La desaceleración de la demanda interna en China y la caída de exportaciones, en un momento en que el crecimiento económico mundial se tambalea, han incrementado el riesgo para el euro, asegura el Wall Street Journal.

En un artículo publicado en su página web, el medio financiero estadounidense, explica que el telón de fondo contra el que los deudores de la eurozona tratan de negociar para salir de la crisis en la que se encuentra se ha vuelto más difícil .

Expone que lo que complica el panorama es que las exportaciones chinas tan sólo en la eurozona cayeron 16.2% en el primer semestre del año, mientras que las importaciones que realiza ese país se redujeron 4.7 por ciento.

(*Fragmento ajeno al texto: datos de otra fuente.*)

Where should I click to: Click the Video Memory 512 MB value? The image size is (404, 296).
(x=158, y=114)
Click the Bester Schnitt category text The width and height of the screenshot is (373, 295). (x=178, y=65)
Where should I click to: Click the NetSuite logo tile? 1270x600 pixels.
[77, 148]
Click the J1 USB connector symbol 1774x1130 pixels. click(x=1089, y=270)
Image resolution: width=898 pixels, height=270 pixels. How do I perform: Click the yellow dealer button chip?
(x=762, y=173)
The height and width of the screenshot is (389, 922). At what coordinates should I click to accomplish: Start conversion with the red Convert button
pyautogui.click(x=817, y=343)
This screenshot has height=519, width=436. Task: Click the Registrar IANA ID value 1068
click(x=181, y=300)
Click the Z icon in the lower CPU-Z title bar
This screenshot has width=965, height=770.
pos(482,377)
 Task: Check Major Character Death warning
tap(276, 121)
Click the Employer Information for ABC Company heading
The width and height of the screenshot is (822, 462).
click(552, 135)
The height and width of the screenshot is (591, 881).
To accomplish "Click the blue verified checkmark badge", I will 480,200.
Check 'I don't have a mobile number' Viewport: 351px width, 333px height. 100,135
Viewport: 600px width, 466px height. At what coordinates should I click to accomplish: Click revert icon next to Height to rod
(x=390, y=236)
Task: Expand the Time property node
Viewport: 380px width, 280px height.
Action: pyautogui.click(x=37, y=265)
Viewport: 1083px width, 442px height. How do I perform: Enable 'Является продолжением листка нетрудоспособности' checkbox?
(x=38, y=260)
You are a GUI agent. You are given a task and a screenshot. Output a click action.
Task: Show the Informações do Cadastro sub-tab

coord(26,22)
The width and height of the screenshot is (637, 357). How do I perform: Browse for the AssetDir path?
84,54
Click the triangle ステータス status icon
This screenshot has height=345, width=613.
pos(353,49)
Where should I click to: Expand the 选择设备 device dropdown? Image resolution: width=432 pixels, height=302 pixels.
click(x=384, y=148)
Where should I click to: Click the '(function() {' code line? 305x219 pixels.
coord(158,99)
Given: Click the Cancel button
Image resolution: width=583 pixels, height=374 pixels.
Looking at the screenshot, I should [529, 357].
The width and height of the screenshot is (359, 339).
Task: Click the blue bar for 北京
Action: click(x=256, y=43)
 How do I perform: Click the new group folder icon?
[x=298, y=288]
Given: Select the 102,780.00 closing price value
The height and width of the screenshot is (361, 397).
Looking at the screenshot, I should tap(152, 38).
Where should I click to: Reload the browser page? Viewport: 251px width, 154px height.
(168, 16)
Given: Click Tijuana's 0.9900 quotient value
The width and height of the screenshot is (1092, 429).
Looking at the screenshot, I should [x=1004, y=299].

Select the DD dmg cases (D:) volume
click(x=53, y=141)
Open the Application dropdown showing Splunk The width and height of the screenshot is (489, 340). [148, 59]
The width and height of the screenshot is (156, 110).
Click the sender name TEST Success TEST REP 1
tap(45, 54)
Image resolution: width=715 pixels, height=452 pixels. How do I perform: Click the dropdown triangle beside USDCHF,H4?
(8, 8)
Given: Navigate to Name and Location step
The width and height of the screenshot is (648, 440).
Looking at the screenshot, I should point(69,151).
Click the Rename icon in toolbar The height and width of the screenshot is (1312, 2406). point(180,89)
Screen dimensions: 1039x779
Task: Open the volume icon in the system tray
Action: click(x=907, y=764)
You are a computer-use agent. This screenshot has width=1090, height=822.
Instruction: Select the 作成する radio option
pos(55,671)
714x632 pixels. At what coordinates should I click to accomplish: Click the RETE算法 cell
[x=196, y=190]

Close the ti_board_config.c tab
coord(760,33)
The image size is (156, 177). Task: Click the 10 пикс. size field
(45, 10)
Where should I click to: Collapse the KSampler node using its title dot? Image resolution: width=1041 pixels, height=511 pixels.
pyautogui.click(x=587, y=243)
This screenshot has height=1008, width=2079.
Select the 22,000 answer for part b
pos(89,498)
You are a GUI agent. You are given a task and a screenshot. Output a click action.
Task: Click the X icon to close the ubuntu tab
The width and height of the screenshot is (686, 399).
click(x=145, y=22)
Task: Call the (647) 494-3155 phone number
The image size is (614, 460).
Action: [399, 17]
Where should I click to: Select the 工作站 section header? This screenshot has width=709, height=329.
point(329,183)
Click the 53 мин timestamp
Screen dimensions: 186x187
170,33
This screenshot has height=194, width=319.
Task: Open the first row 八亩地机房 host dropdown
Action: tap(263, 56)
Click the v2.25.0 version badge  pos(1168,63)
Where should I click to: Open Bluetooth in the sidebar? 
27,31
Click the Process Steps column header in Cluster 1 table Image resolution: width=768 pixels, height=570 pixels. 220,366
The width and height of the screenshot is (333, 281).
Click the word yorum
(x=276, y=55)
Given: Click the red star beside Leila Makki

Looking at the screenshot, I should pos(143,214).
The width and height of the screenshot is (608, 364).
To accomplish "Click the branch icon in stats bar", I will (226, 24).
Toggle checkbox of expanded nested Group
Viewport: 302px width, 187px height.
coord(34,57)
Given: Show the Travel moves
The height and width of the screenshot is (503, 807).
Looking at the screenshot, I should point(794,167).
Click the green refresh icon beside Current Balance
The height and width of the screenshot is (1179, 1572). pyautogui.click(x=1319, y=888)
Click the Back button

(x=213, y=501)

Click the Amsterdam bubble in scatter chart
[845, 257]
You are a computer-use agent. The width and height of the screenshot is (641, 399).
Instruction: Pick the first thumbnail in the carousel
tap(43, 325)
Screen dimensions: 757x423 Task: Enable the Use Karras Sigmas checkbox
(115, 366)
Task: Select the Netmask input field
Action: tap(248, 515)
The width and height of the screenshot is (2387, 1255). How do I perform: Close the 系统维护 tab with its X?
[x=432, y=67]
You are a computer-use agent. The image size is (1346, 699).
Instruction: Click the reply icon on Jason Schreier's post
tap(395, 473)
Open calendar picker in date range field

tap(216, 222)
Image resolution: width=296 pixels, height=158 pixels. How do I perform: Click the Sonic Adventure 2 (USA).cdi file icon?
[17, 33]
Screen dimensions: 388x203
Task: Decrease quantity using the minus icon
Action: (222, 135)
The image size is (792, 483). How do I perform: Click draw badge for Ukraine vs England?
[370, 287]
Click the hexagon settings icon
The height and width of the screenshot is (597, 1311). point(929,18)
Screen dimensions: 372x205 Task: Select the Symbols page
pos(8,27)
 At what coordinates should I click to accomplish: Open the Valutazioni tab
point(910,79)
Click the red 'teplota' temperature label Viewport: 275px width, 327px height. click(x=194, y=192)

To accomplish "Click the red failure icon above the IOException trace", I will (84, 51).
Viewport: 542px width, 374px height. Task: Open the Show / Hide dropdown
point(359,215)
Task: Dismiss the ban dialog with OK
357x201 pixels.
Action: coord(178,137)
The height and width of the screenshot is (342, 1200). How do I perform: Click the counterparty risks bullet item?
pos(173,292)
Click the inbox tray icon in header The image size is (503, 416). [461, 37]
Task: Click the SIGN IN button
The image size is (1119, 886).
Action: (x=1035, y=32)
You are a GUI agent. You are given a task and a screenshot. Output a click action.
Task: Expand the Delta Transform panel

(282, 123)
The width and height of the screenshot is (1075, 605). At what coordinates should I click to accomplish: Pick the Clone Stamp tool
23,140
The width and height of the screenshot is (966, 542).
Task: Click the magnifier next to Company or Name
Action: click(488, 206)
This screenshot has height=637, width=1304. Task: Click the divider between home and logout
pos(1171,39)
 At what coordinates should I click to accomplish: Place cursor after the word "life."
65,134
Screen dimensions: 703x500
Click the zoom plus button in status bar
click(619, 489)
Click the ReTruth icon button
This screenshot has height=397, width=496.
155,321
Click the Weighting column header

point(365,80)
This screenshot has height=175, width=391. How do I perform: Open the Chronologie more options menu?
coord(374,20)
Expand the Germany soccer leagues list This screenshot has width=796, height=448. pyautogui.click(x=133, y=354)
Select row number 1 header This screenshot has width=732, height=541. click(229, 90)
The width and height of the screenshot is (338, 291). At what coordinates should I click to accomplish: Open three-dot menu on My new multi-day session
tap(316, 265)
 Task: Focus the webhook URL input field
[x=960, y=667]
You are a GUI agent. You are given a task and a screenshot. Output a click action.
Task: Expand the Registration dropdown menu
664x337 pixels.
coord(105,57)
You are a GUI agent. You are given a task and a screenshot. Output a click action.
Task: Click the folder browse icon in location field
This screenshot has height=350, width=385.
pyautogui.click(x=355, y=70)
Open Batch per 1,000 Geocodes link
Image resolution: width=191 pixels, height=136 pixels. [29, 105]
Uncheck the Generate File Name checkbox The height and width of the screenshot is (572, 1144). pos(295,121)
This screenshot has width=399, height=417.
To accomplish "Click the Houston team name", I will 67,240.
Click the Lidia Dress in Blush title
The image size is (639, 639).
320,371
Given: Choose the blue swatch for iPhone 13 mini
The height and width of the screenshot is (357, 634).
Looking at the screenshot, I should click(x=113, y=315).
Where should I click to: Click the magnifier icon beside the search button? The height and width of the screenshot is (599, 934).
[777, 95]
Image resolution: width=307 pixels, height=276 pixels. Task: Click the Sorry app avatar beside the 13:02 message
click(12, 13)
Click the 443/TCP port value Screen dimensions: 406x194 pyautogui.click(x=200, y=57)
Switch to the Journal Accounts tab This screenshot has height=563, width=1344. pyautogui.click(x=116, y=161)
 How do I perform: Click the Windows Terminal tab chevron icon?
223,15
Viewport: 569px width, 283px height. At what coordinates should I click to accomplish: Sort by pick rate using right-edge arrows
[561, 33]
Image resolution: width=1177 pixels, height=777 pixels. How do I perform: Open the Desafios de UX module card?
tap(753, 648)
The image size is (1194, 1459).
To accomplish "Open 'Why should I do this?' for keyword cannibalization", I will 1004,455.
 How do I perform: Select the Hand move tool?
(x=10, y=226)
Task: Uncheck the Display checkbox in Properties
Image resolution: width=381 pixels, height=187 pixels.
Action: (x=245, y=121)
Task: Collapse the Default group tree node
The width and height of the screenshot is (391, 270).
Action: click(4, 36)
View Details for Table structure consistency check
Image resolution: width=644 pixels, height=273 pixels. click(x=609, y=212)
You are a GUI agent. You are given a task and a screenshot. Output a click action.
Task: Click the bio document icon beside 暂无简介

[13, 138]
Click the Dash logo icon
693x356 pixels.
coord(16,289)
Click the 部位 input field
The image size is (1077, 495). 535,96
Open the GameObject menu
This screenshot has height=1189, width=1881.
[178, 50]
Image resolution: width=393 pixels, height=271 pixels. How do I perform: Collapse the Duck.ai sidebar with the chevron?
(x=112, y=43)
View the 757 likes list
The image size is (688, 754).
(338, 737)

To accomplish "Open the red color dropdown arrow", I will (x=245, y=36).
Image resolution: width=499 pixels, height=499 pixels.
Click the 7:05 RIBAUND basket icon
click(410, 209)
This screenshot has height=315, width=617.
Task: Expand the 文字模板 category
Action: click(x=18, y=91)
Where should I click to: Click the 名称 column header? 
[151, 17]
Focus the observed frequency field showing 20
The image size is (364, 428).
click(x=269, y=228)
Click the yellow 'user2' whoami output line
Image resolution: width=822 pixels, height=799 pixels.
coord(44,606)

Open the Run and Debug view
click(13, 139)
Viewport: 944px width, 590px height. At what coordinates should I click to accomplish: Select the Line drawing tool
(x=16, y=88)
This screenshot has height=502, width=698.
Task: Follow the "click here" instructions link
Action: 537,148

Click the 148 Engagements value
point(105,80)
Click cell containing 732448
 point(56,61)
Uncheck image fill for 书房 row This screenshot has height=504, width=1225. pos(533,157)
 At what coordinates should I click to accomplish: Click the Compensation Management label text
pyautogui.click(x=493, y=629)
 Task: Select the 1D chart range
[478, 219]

Además, los préstamos bancarios registraron un monto de 540,100 millones de yuanes desde los 919,800 millones del mes previo y muy por debajo de los 700,000 millones estimados.

Las cifras suscitaron la expectativa de que el Banco Popular de China lanzará un mayor expansionismo monetario para estimular la economía. Sin embargo, expone el WSJ, el banco central tal vez no está tan apurado y espere una desaceleración en la inflación antes de relajar la política.

Aunque las expectativas de una acción por parte del Banco Popular de China tal vez estén ayudando a la percepción global, y a que el euro se mantenga estable por el momento, podrían no durar si el banco central se toma demasiado tiempo para actuar , concluye el artículo de WSJ.